As CEOs and leaders, a full brain can be a major risk; it can cloud our ability to see reality clearly and inhibit our capacity to make the right decisions.

One second ahead - article image

Robert Stembridge, Managing Director of Accenture Technology, came to a clear realisation: his brain was always full. Moreover, he realised he had taken it for granted that it had to be that way. Robert’s case is not unique — in fact, it might apply to you too. We are all living lives that are highly pressured. We are always on, overloaded with information, and easily distracted.

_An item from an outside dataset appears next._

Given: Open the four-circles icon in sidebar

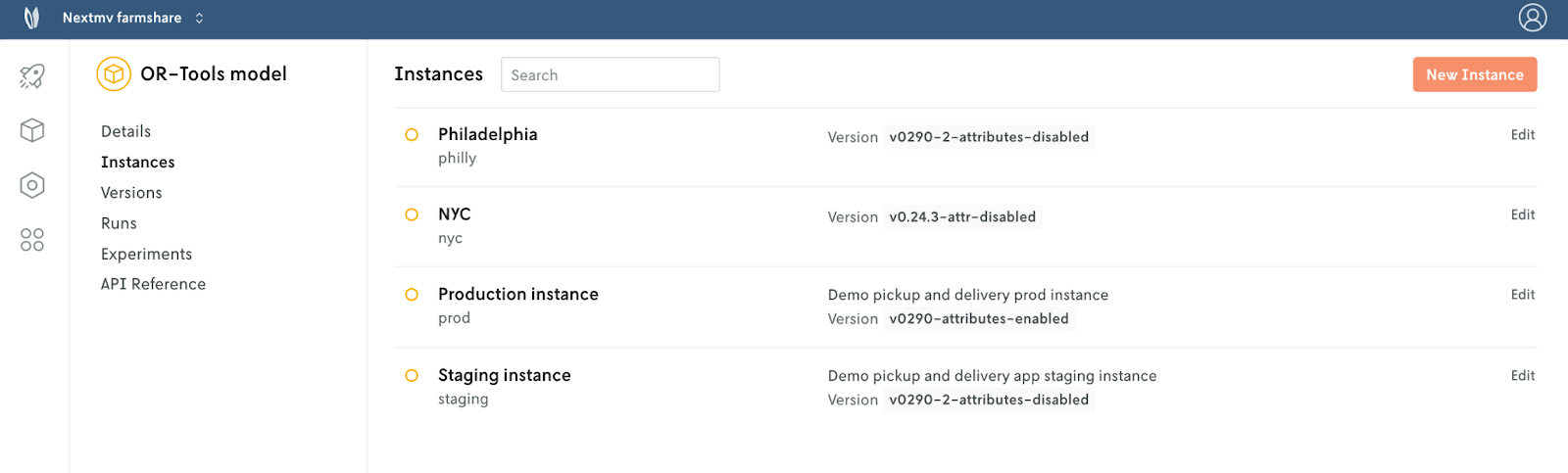Looking at the screenshot, I should (32, 240).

In managing a global team and delivering highly complex solutions to clients in an ever-changing industry, Robert realised a clear and focused mind might be the competitive advantage that would set him and his teams ahead of competitors. Robert decided to pursue the idea and found a way that brought himself and his people one second ahead of the busyness of business. Mindfulness was the answer.

Mindfulness has proven to be a key enabler of leadership excellence in hundreds of organisations around the world.

Google, Microsoft, Nike, SAP, and many others make use of it to harness two key qualities needed for effective leadership: focus and clarity.

Focus: Overcoming action addiction

In today’s 24/7 stream of distractions, our focus is blown to pieces. For a while, we thought multitasking was the answer, but we were wrong. Researchers are showing that multitasking is killing our focus by shrinking our prefrontal cortex.

How much is our focus suffering these days? To be specific, 46.9 per cent. This is the percentage of our waking hours that our minds are involuntarily wandering away from what we try to focus on. In other words, half of the time, we are not truly paying attention to the tasks or people in front of us.

As our focus declines, our ability to prioritise does too. We risk becoming action addicts. Action addicts are highly effective in doing a lot of things — but not necessarily the right things. We end up spinning our wheels, without truly moving anywhere.